By the way, there is an interesting tool from Google: you draw a graph, and then Google shows you the keywords which trends you just drew.

You draw a graph, and Google selects keywords you just drew a query terms graph for.

Or here's another example: the Internet Explorer browser market share in the US versus the number of murders in the United States.

Well, here everything is quite explainable.

And how do we live now (and correctly understand the relationship of the product metrics changes)?

  • If it worked for someone, it won't necessarily work for you:
    If you drop out from university, you won't necessarily create Apple.
    If you rewrite the tutorial, you won't necessarily increase the revenue.
    If you add the words "world", "clash", "go" to the name of your game, your game won't necessarily become a hit.
    If you find a relationship between the two variables, we recommend that you understand this relationship in detail, what depends on what, what affects what, and whether it affects at all.
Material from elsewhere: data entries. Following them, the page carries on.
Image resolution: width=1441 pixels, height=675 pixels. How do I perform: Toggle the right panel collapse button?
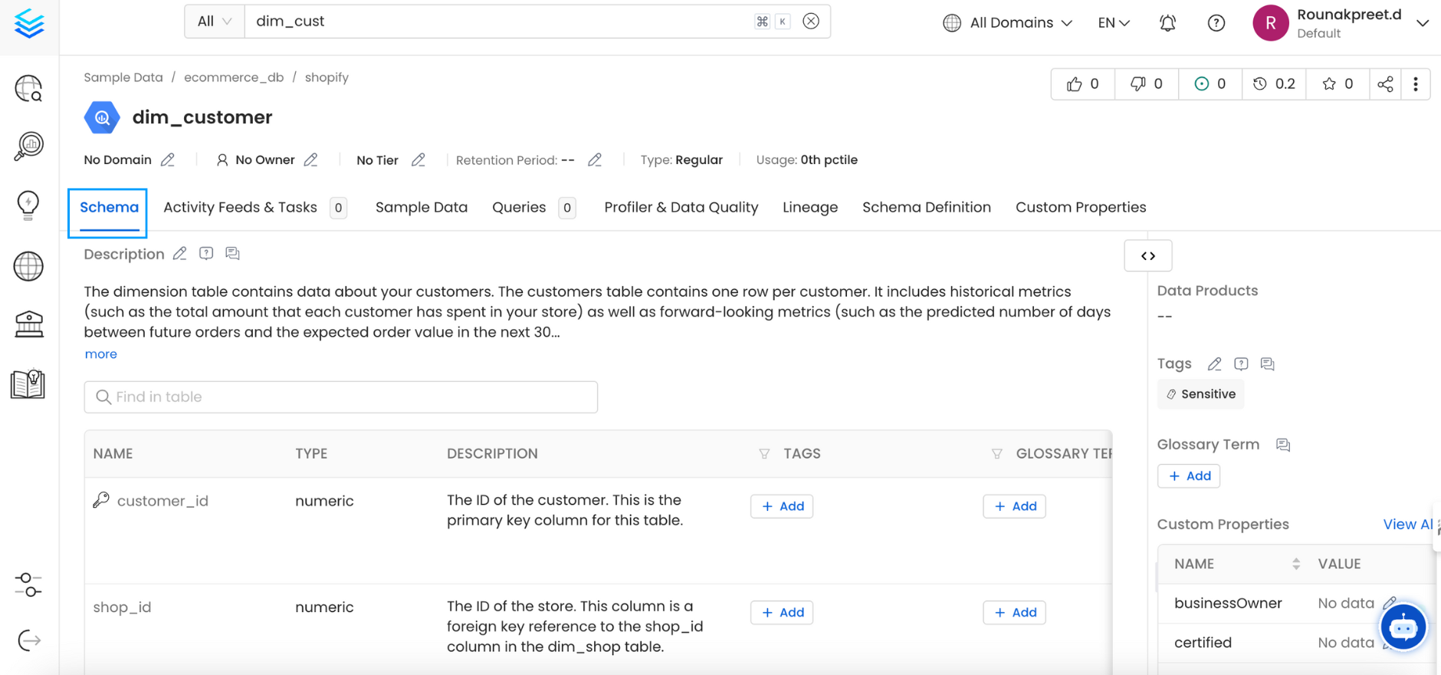click(x=1147, y=256)
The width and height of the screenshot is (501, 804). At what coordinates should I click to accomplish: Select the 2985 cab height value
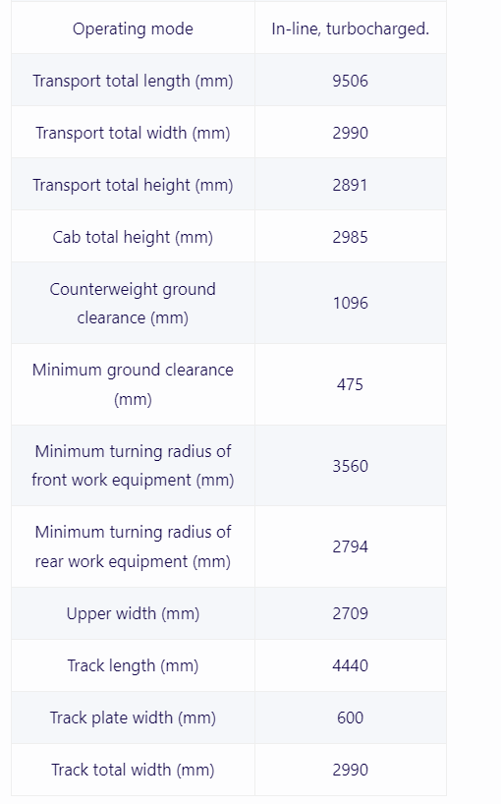click(351, 237)
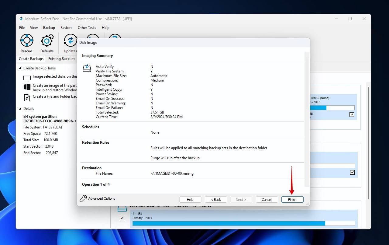Switch to the Existing Backups tab
The image size is (389, 245).
tap(62, 58)
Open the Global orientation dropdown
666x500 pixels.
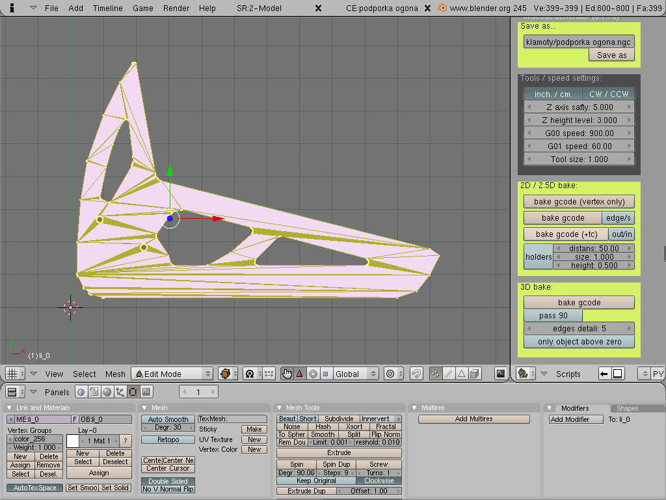355,374
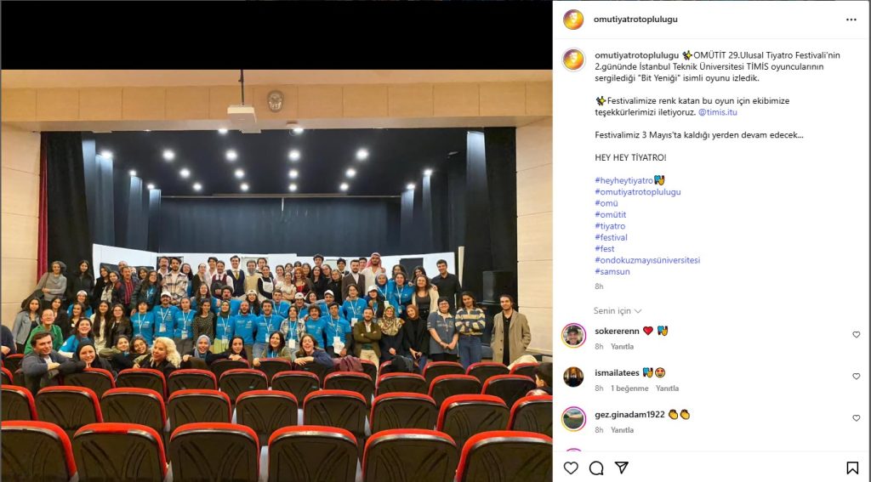This screenshot has width=871, height=482.
Task: Open sokererenn's profile picture
Action: (574, 336)
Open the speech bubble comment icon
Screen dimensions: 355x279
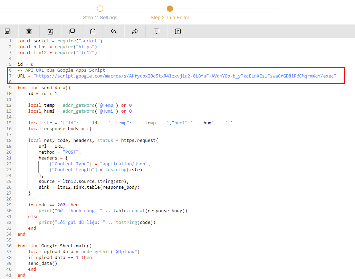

An understanding of the subject area and its model are built from such relationships in your head.

Practical recommendations: if another product did an A/B test and found out that the red button has higher CTR than the green one, it doesn't mean that you need to go ahead and make all the buttons red at once.

If you participated in the conference, and after that the inflow of the new users increased by 30%, do not rush to apply for the next exhibition, it's better to understand in detail the reasons for the increase in the inflow (maybe it is due to the seasonality?).

Case study:

In one of the games, the average revenue per user (ARPU) increases from month to month. You will probably agree, that it's not the worst signal. Đ¡oncurrent to this the developers measure Net Promoter Score on the monthly basis to evaluate the loyalty of the players.

An interesting fact was discovered: NPS is falling over time! So the revenue grows and loyalty falls.

The less is the loyalty of users - the less they pay? In order to increase the revenue, do you need to reduce loyalty? Of course, it’s not so.

And then what? Let's investigate.

If we detail NPS by segments of users depending on their lifecycle in the game, we'll see: the survey is primarily taken by newcomers, and most of them don't even have an idea of paying yet. At this time, payments are made by the other players, a long-established base of active users, who express their loyalty not by giving a "ten" in the survey, but by money - the best of all awards.

So instead of making a false conclusion about the causal relationship between NPS and money, it's better to figure out why newcomers lose their loyalty month by month. Perhaps you will find the reasons for the low loyalty of new users, and by eliminating them, increase your user base and, as a result, the money.

In a sense, the fact that the correlation doesn't imply causation explains why we have not been replaced by the robots yet. Have a good head on your shoulders!

And in an idle moment, you may play a game “Guess the Correlation”.